Dodonaea vestita is a species of flowering plant in the family Sapindaceae and is endemic to Queensland, Australia. It is a dioecious shrub with imparipinnate leaves with 8 to 14 side leaflets, often with 2 or 3 teeth on the ends, flowers in groups of two to four in axillary cymes, each flower usually with four sepals, and capsules with four leathery wings.

==Description ==
Dodonaea vestita is a dioecious shrub that typically grows to a height of up to 1.5 m. Its leaves are imparipinnate 8–22 mm long on a petiole 1.5–4.5 mm long, with 8 to 14 egg-shaped to oblong side leaflets, mostly 3.5–9 mm long, 2–5 mm wide with the edges turned down and 2 or 3 teeth on the end and covered with mostly golden yellow hairs. The flowers are arranged in axils in cymes or on the ends of branches with two to four flowers, each flower on a pedicel 7.5–13 mm long. The flowers have four (rarely up to six) egg-shaped sepals 3–5 mm long that sometimes fall off as the flowers open, and eight to twelve stamens and a hairy ovary. The fruit is a hairy, four- or five-winged, egg-shaped to elliptic capsule, mostly 8.5–15 mm long and 16–24 mm wide, the wings leathery and 5–7 mm wide with golden-yellow hairs.

==Taxonomy==
Dodonaea vestita was first formally described in 1848 by William Jackson Hooker in Thomas Mitchell's Journal of an Expedition into the Interior of Tropical Australia. The specific epithet (vestita) means 'covered' or 'clothed'.

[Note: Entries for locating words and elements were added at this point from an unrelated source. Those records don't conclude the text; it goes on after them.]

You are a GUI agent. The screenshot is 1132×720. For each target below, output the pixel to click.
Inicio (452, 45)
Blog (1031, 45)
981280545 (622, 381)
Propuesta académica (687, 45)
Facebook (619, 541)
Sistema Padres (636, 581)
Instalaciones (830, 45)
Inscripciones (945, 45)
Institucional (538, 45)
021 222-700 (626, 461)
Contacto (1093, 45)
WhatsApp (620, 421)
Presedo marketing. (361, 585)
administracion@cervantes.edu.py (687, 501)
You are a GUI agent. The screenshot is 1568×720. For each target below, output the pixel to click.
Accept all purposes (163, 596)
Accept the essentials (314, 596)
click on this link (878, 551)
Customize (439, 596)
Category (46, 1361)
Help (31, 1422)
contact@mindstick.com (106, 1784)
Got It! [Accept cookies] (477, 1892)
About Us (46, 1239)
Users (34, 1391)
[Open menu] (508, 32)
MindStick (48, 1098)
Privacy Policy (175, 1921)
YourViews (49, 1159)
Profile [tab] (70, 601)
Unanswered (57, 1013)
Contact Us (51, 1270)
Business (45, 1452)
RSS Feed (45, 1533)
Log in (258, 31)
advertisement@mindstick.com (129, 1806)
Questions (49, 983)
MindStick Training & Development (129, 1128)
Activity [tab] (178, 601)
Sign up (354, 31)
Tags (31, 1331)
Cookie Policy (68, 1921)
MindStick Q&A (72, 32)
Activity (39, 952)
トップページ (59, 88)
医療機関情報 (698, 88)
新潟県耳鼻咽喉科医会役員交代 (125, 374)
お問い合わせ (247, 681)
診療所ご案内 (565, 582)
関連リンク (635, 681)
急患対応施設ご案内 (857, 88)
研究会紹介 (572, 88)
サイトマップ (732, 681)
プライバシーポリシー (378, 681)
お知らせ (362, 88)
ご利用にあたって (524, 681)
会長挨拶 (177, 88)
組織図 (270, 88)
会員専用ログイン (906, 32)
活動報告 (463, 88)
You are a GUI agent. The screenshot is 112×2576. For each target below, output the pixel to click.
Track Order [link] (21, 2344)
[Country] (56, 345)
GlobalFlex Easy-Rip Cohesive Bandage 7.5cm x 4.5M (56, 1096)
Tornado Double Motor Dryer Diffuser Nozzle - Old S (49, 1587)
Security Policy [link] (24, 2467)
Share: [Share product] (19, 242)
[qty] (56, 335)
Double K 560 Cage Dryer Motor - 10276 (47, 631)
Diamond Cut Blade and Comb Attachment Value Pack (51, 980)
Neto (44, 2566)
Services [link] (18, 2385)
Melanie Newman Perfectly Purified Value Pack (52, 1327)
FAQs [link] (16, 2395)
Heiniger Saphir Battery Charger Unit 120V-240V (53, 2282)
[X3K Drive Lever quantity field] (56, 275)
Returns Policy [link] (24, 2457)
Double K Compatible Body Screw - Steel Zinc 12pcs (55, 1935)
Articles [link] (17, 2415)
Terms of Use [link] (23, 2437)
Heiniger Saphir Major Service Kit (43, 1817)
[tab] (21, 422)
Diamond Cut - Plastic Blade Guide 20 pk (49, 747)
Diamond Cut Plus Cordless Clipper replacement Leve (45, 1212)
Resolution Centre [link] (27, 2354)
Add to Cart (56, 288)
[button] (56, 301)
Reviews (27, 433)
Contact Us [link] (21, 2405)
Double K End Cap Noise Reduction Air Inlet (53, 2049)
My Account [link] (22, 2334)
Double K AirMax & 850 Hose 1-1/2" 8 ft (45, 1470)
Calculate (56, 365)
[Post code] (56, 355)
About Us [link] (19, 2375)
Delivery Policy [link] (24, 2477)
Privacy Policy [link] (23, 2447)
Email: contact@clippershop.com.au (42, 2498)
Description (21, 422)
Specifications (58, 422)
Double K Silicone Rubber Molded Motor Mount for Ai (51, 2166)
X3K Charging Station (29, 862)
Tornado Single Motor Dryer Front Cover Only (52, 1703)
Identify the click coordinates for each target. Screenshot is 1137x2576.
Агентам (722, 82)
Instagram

==Distribution and habitat==
This species of Dodonaea occurs in Queensland on the eastern edge of the Great Dividing Range from west of Townsville to Chinchilla in the Darling Downs. It usually grows in shallow, rocky soil on sandstone slopes in open forest.

==Conservation status==
Dodonaea vestita is listed as of "least concern" under the Queensland Government Nature Conservation Act 1992.